Dass sich Wölfe wie im Fall Buckau so dicht an eine Wohnsiedlung heranwagen, sei inzwischen nichts Ungewöhnliches mehr. „Dadurch, dass sie nicht bejagt werden, verlieren sie die Scheu“, erklärt Jan Driesnack. Daher sei es aus der Sicht der Jäger sinnvoll, eine geplante Bejagung durchzuführen. „Der Wolf würde der Nähe zu Menschen dann wieder vorsichtiger begegnen.“
Keine Ansiedlung von einem Wolfsrudel bekannt
In Magdeburg und der näheren Umgebung sind dem Landesumweltamt bisher keine Rudelansiedlungen bekannt.
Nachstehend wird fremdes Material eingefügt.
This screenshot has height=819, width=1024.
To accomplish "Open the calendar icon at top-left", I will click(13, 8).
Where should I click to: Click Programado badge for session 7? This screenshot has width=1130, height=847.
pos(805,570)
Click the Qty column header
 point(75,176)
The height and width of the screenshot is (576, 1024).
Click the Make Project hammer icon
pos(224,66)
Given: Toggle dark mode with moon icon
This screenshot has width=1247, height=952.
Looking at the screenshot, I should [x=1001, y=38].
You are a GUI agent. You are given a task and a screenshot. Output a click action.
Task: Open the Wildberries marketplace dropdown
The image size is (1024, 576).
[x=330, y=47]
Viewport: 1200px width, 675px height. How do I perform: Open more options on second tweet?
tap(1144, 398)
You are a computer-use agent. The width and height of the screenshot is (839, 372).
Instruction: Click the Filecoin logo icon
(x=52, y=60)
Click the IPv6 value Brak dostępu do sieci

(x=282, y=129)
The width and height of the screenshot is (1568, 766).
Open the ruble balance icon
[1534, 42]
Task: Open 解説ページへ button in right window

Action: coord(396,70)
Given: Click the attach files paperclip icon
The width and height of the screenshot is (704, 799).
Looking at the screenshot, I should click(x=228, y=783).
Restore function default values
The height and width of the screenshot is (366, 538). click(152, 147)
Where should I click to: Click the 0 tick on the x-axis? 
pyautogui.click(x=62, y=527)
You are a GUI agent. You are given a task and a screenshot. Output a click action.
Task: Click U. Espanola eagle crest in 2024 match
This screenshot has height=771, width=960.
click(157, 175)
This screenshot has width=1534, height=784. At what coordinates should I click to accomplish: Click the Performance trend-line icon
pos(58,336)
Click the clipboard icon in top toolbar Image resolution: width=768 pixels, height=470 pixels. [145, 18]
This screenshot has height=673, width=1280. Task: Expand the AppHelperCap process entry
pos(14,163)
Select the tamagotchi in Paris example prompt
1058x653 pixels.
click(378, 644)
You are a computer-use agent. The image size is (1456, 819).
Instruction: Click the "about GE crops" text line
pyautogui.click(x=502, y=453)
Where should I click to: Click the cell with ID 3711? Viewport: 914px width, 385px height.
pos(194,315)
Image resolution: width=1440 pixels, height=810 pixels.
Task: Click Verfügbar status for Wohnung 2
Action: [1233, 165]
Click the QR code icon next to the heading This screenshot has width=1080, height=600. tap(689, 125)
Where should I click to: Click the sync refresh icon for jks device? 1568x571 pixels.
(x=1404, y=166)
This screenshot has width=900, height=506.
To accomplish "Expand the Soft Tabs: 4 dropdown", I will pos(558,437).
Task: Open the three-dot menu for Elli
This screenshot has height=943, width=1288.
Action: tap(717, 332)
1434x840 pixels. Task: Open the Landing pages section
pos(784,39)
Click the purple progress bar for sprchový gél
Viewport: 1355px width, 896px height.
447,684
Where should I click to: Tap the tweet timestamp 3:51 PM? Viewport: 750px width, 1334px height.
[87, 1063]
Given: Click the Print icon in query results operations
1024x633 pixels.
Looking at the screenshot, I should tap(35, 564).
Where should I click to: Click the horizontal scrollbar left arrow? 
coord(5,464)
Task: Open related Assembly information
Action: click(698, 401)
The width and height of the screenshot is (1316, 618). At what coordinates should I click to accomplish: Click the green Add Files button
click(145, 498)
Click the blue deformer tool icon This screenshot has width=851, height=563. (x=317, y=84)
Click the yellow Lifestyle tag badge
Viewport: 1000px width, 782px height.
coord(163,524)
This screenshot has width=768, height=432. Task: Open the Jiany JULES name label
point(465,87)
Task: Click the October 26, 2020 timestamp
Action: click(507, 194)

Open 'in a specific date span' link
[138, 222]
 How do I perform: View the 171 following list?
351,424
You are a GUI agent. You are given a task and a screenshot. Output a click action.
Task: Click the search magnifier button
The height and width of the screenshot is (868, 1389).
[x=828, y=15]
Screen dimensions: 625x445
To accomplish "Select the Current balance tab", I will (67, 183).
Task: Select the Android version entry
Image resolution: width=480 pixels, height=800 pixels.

Die nächstgelegenen Rudel befinden sich in der Nähe von Haldensleben und Möckern, erklärt Ines Wahl. In den vergangenen drei Jahren konnte lediglich ein Riss eindeutig einem Wolf zugeordnet werden (2020). Wie Ines Wahl erklärt, seien in den Monaten Oktober bis April öfter sogenannte Durchzieher - Jungwölfe auf der Suche nach einem eigenen Territorium - unterwegs. Daher wird in ganz Sachsen-Anhalt ein entsprechender Herdenschutz empfohlen. Das Wolfskompetenzzentrum führe dazu kostenlos und vor Ort Beratungen durch. Zudem verweist sie darauf, dass Herdenschutzmaßnahmen bis zu 100 Prozent vom Land Sachsen-Anhalt gefördert werden.